_Article_:

It's a difficult problem!
I remarked that my two Anecdotal Users "liked" that ultra low level understanding of Safari = Internet. I think it's rather disturbing, but I will politely call it the "wide base of learning problem" where any brand new field of information will have a wide swath of extremely confused users in a big circle at the base. These are decent guys who just didn't get the whole Computer Revolution thing, but they're stuck needing to check their email, so that's the best they can do.
Likewise, don't ask me any car questions. Or road navigation. Or hunting/fishing/golf/_____/____/_____ questions. I'd look equally dumb. Not even Command Line ones! (Oops, is my Geek Cred now at risk? Oh well!)
However, once I DO know how to do something, the message for companies is "don't take it away later." It's like the story Harrison Bergeron - "Let's move everything around so much that Everyone Becomes Equal because none of the stuff the old power users liked works anymore."
Re:Windows 7 theme (Score:5, Insightful)
I hate "pinned" apps. If it's not open I don't need it "pretending" to be open on my task bar. It's already got a desktop shortcut.
In turn, this is one of the things I love about it most. I rarely see my desktop. In fact, the only time I do is when I boot up my computer. If I have to minimize everything to start a desktop shortcut it messes up my workflow and the window orientations. I pin my most used programs to taskbar and they're quickly there if I need them, and they're out of way when I'm actually using them already. If it wasn't for that I would have to go to start menu, write part of the programs name and run it there. I also do have separate pinned programs in start menu, but they're ones I'm not constantly running. In task bar I have those that are almost always running. That combination makes things much faster and nicer.
Re:Users disagree with him (Score:5, Insightful)
I will agree with you I don't know where all the ribbon hate comes from, at least from a UI perspective. Now the API interface, for it SUCKS, if I wanted to use XML to build my interface, I'd write a browser based app, thank you very much. I don't see the ribbon as being much different from the old toolbar from a user perspective though. If anything its how tool bars would have been if displays had been higher resolution in the past.
The modern Apple and MS Bob like one to one metaphors are wrong headed. The author is dead on there. It does not scale at all. It works ok for things that have a good one to one metaphor with near universal familiarity, but it falls down for more esoteric things.
I struggled for nearly a half an hour the other day with an OSX machine. I wanted to add a new certificate to the system wide trusted roots. I have a pretty solid understanding of the functional elements of public key cryptography the stumbling block was entirely UI. I knew what I wanted, but the UI was not easy. First finding the darn thing, then trying to make sense of the really forced key chain metaphor. I suppose the key chain makes sense of user certificates but falls down when it comes to roots and intermediates. Perhaps something like a notary stamp icon would make more sense, but how many users would recognize that? Computers are all about abstraction all the way down, both in terms of what we do with them and how they operate. One to one metaphors don't offer a flexible frame work for things that don't have a physical analog.

_Goal A_: Repeat the entries below verbatim, starting at the line containing "Task: Open dropdown" and ending at the last line of the entries.

_Supplied data_:
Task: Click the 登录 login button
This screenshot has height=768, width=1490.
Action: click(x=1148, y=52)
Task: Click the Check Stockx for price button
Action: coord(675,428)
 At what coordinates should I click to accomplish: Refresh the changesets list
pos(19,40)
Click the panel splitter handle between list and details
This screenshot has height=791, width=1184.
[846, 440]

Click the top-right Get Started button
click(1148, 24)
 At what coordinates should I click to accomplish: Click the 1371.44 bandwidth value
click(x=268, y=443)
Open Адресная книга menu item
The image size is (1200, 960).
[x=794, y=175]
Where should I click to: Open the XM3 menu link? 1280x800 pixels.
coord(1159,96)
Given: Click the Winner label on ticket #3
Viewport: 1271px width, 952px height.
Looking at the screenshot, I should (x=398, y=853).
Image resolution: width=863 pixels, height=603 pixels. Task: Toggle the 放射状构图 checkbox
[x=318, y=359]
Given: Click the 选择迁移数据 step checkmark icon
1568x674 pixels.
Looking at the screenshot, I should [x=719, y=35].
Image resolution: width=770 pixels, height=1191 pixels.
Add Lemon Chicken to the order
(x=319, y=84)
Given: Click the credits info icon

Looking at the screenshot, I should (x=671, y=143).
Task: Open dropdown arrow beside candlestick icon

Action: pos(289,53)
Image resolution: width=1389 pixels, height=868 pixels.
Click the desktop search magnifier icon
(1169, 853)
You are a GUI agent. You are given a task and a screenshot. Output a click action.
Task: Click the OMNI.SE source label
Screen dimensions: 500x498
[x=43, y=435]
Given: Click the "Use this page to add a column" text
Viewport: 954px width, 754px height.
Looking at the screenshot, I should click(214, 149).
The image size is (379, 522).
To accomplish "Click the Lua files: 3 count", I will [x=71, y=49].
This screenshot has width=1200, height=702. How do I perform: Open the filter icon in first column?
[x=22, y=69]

_Goal B_: Copy the part of the discussion thread starting at "Likewise, don't ask" and ending at "risk? Oh well!)", word for word.

_Written answer A_:
Task: Open dropdown arrow beside candlestick icon

Action: pos(289,53)
Image resolution: width=1389 pixels, height=868 pixels.
Click the desktop search magnifier icon
(1169, 853)
You are a GUI agent. You are given a task and a screenshot. Output a click action.
Task: Click the OMNI.SE source label
Screen dimensions: 500x498
[x=43, y=435]
Given: Click the "Use this page to add a column" text
Viewport: 954px width, 754px height.
Looking at the screenshot, I should click(214, 149).
The image size is (379, 522).
To accomplish "Click the Lua files: 3 count", I will [x=71, y=49].
This screenshot has width=1200, height=702. How do I perform: Open the filter icon in first column?
[x=22, y=69]

_Written answer B_:
Likewise, don't ask me any car questions. Or road navigation. Or hunting/fishing/golf/_____/____/_____ questions. I'd look equally dumb. Not even Command Line ones! (Oops, is my Geek Cred now at risk? Oh well!)